Samstag, 28. September 2013

Interview mit Petermorphose


Ich bin nicht darauf aus, jemandem meine Meinung aufzudrücken.“ 


Mit Petermorphose ins Gespräch zu kommen ist keine schwierige Aufgabe. Das Quartett aus Wien existiert seit zwei Jahren und spielt Noiserock mit einem queer-feministischen Background. Die Band als ein rein politisches Projekt zu beschreiben, würde aber eindeutig zu kurz greifen. Gut gelaunt erzählten mir die Bandmitglieder Lisi, Patrick und Bernhard von Nico, politischen Songtexten und Bandimages.


SOS: Deine Stimme erinnert mich an Nico. Ist sie ein Vorbild für dich?
Lisi: (Lacht) Du bist der Zweite oder Dritte, der das sagt! Als wir im Marea Alta gespielt haben, kam jemand aus dem Publikum zu mir und meinte: „Du klingst wie Nico.“ Nur ich kannte Nico nicht. Ich kannte Velvet Underground, aber ich hatte keine Ahnung von Nico. Ich habe sie mir dann angehört und war irgendwie ein bisschen schockiert. Aber das war weder schlecht noch gut, ich habe mir dann halt eine Meinung über sie bilden müssen, weil ich, wie gesagt, noch nie etwas von ihr gehört habe.


SOS: Was denkst du jetzt von ihr?
Lisi: Doch eine interessante Frau! Aber so ganz warm werde ich nicht mit ihr ...
Patrick: (Zu Lisi) Du musst mal Solo-Alben von ihr hören, du kennst sie ja nur in der Velvet Underground Version.
Lisi: Genau. Aber dort sticht sie halt raus, sie hat etwas besonderes. Ich kann jetzt nicht sagen, ob ich sie gut oder schlecht finde. Sie interessiert mich einfach irgendwie. Aber das ist doch eigentlich positiv!

## Zu erledigen
Welche Musik spielt die Band laut dem Interview mit Petermorphose? Die anschließenden Zeilen stammen aus einer anderen Quelle.

## Datenauszug
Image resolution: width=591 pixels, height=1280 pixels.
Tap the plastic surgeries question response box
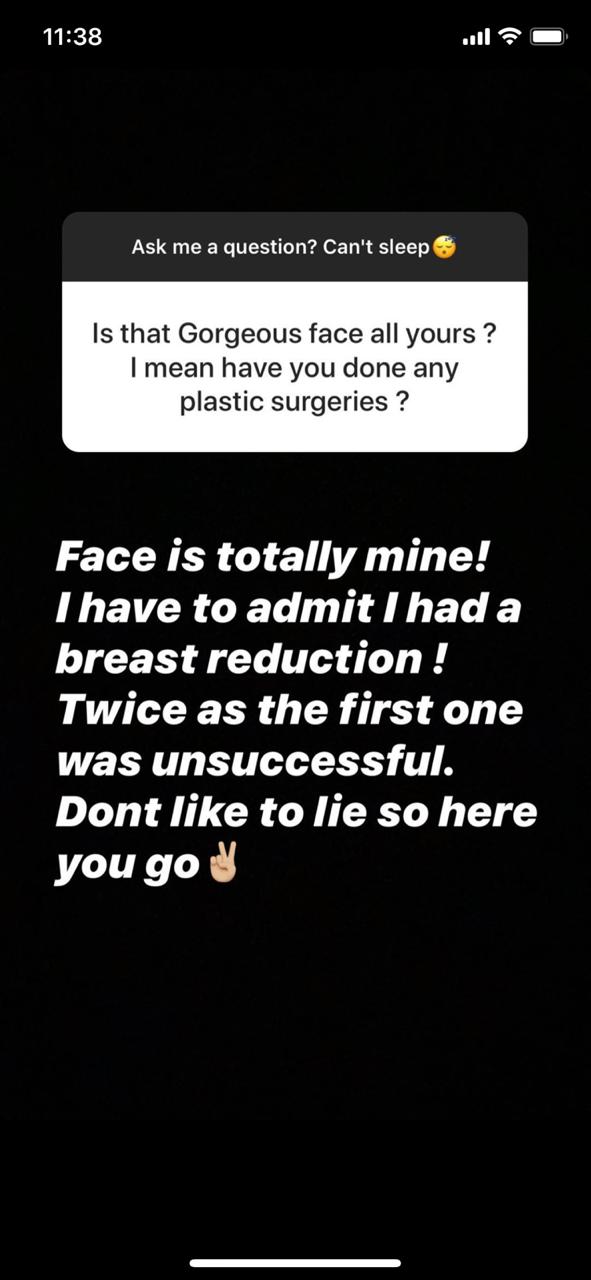coord(294,366)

## Ergebnis
Noiserock mit einem queer-feministischen Background.